Her ne kadar askeri savcı temyiz dilekçesinde, sanığın eylemin yurt dışına firar suçunu oluşturduğunu ileri sürmüş ise de; sanığın birliğinden firar etmesini müteakiben, aynı gün Türkiye'ye giriş yaptığı ve firar esnasında, yurt dışına çıkması ve yurt dışında üç gün geçirmesi hâlinin söz konusu olmadığı anlaşılmaktadır. Yabancı memlekete firar edenlerin cezaları başlıklı ASCK'nın 67'nci maddesi incelendiğinde; maddenin ilk fıkrasında Aşağıda yazılı fiilleri işleyen asker kişiler, yabancı ülkeye kaçmış sayılarak ......cezası ile cezalandırılır. Şeklinde düzenlenmiştir. Bu hükümden anlaşıldığı üzere, kaçmanın veya firar eyleminin yabancı bir ülkeye yapılması gerekmektedir. Maddenin diğer fıkralarında da, her halükârda en az 3 günün yabancı bir ülke toprağında geçirilmesi hâlinde bu suçun oluşabileceği anlaşılmaktadır. Bu nedenlerle eylemin, yurt dışına firar olarak vasıflandırılmamış olmasında bir isabetsizlik bulunmadığından, askeri savcının aksi yöndeki temyiz sebebi de kabule değer görülmemiştir.

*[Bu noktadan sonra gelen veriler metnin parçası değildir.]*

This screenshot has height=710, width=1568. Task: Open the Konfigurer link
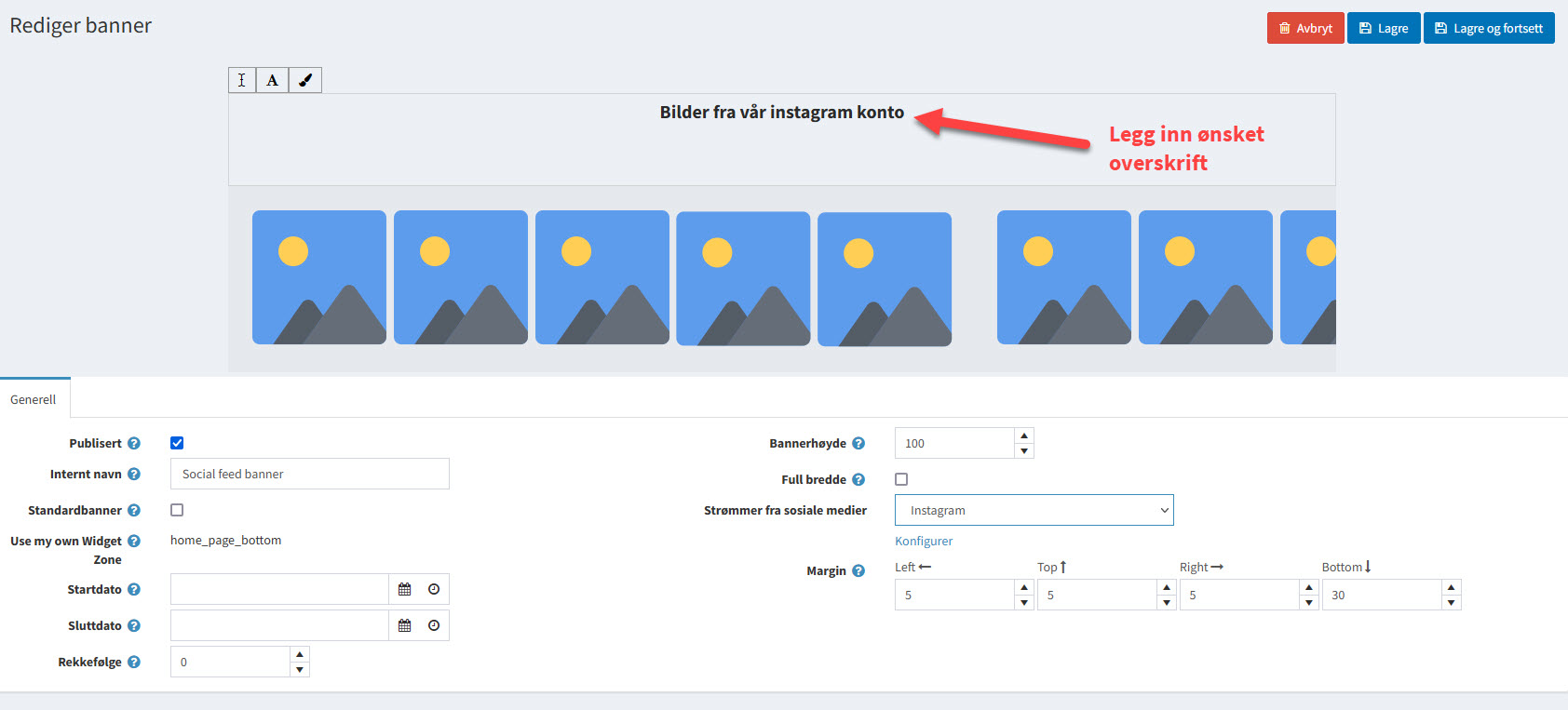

Bu sebeple, askeri mahkemece, sanığın işlediği hizmet yaparken firar etmek suçundan, haklı ve hukuka uygun kabullerle mahkûmiyet hükmü kurulmasında, temel cezanın asgarî hadden tayininde, takdiri indirim hükmünün uygulanmasında, ASCK'nın Ek 8 ve 47'nci maddelerinin emredici hükümleri nedeniyle verilen cezanın seçenek yaptırımlara çevrilmemesinde ve ertelenmemesinde, usul ve esas yönlerinden bir isabetsizlik bulunmadığı anlaşılmıştır.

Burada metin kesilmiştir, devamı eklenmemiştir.